Au Tchad, les violences entre éleveurs et agriculteurs s’aggravent sous l’effet de la crise climatique
Les autorités du Tchad échouent à protéger les populations victimes des violences entre éleveurs et agriculteurs, privant ainsi ces dernières de justice, vérité et réparations, selon un récent rapport d’Amnesty International. Intitulé « Vivre de la terre et mourir pour elle : violations des droits humains liées aux conflits entre éleveurs et agriculteurs au Tchad », ce document recense sept épisodes de violences extrêmes survenus entre 2022 et 2024 dans quatre provinces du pays, faisant 98 morts, plus de 100 blessés, et plongeant des centaines de familles dans la précarité.
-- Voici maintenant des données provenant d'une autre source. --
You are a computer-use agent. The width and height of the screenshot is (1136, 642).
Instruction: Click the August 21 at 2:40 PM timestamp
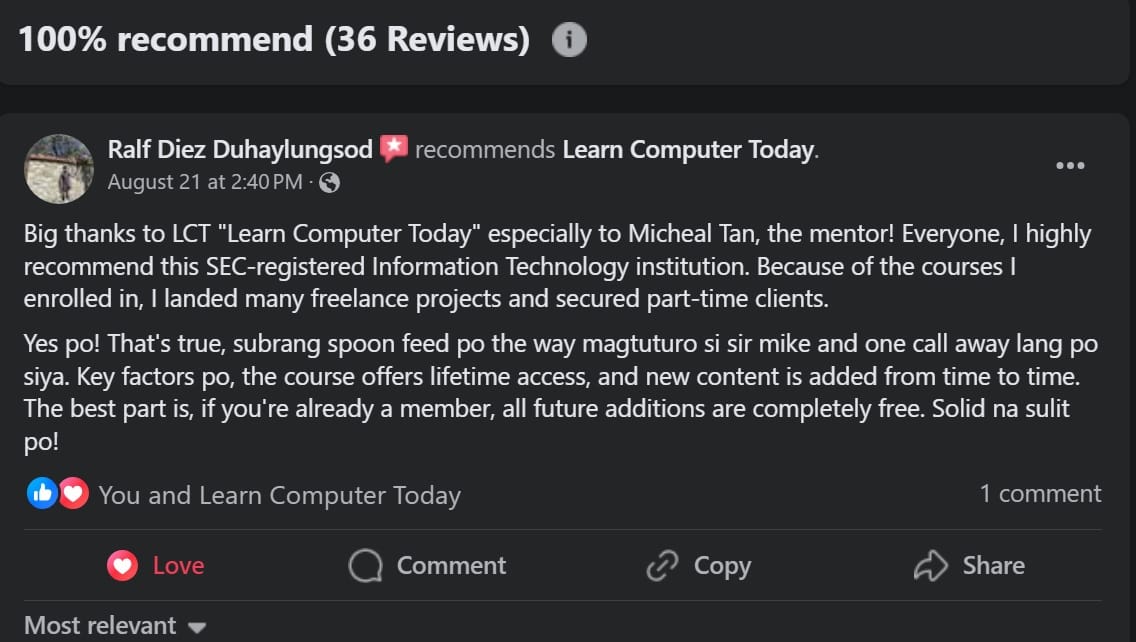click(204, 182)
Les Nations unies estiment que des milliers de personnes sont déjà touchées par ces conflits récurrents, exacerbés par les effets du changement climatique, la pression démographique et la compétition pour l’accès aux ressources naturelles. Les déplacements de troupeaux vers le sud, en quête de pâturages, et l’extension des cultures agricoles intensifient les tensions entre communautés.
Avec des réactions tardives des forces de sécurité et une impunité généralisée, les autorités tchadiennes alimentent un sentiment de marginalisation et d’injustice parmi les populations. Agnès Callamard, secrétaire générale d’Amnesty International, souligne : « Les violences récurrentes entre éleveurs et agriculteurs révèlent l’incapacité des autorités à assurer une protection efficace. Les responsables de meurtres, pillages et destructions de biens échappent trop souvent à la justice, renforçant l’impunité. »
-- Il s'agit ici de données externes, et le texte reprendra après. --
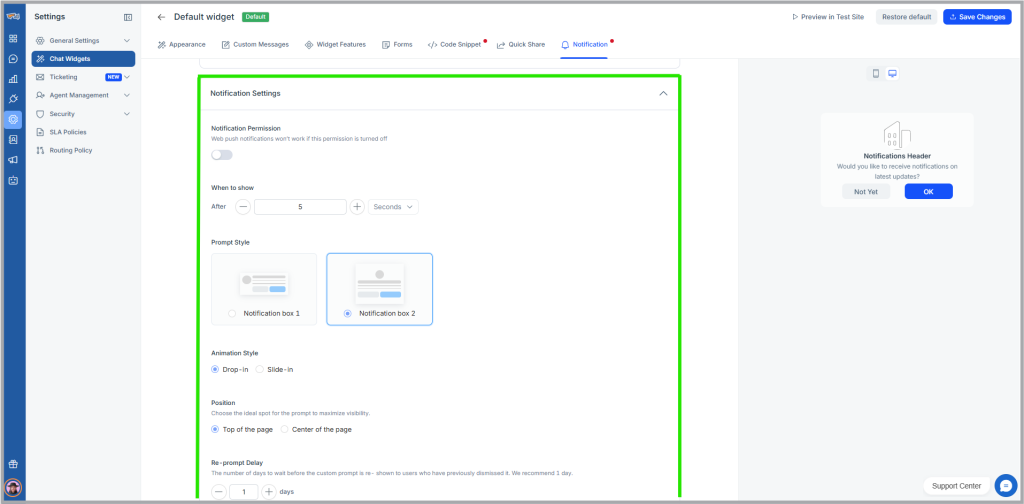Open the dashboard grid icon in left rail
Screen dimensions: 1024x504
coord(13,38)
Des attaques meurtrières liées à la transhumance et aux changements climatiques
Le village de Sandana, dans le Moyen-Chari, illustre l’ampleur de ces violences. En août 2019, l’intrusion d’un troupeau dans un champ a dégénéré en une confrontation sanglante, faisant sept morts et huit blessés, tandis que plus de 140 têtes de bétail étaient volées. Une autre attaque, en février 2022, a coûté la vie à 13 personnes. Ces exemples ne sont pas isolés : à Pala Koudja, dans le Logone Occidental, une altercation en août 2024 a fait trois morts, sept blessés, et entraîné l’incendie de 53 habitations.
Les conflits s’enveniment souvent à cause de l’intrusion du bétail dans les champs ou du blocage des couloirs de transhumance par les cultures. Ces incidents, parfois déclenchés par des déplacements forcés de troupeaux vers des zones agricoles, affectent des communautés entières et laissent des traces durables.
Les conséquences du changement climatique ne feront qu’aggraver les tensions entre éleveurs et agriculteurs. Il est impératif de mettre en place des solutions durables, fondées sur le respect des droits humains, pour éviter une escalade incontrôlable.
Agnès Callamard, secrétaire générale d’Amnesty International
Une réponse gouvernementale insuffisante et des pratiques administratives contestables
Malgré les alertes répétées des communautés et l’augmentation des budgets alloués à la sécurité, les autorités tchadiennes peinent à intervenir rapidement. Un leader communautaire du Logone Oriental témoigne : « Depuis 2014, nous alertons les autorités locales sur les tensions avec les éleveurs, sans obtenir de réponse. En 2023, une attaque a fait 18 morts et 11 blessés. En colère, nous avons déposé les corps sur la route pour protester. »
Les mécanismes de prévention et de gestion des conflits existants souffrent d’un manque de coordination et d’efficacité. Pire encore, des témoignages révèlent que certains administrateurs locaux possèdent du bétail et le confient à des éleveurs armés, compromettant ainsi la neutralité des institutions et facilitant les abus.

Impunité et justice : un bilan désastreux
Sur les sept vagues de violences documentées, seulement trois ont donné lieu à des procès, avec 37 condamnations. Pourtant, l’État tchadien a l’obligation, selon les normes internationales, de garantir la sécurité, d’enquêter sur les crimes et d’assurer l’accès à la justice pour les victimes. Agnès Callamard rappelle : « L’impunité alimente la spirale de la violence. Il est urgent d’agir pour briser ce cycle. »
Pour y remédier, Amnesty International appelle à :
- Renforcer la présence des forces de l’ordre dans les zones à risque pour une intervention rapide ;
- Mettre en œuvre un désarmement actif des groupes violents ;
- Établir un cadre juridique clair pour encadrer la transhumance ;
- Relancer les comités conjoints de prévention des conflits ;
- Élaborer un plan national d’adaptation au changement climatique.
Ces mesures, combinées à une politique proactive de protection des populations, pourraient atténuer les violences et restaurer la confiance dans les institutions.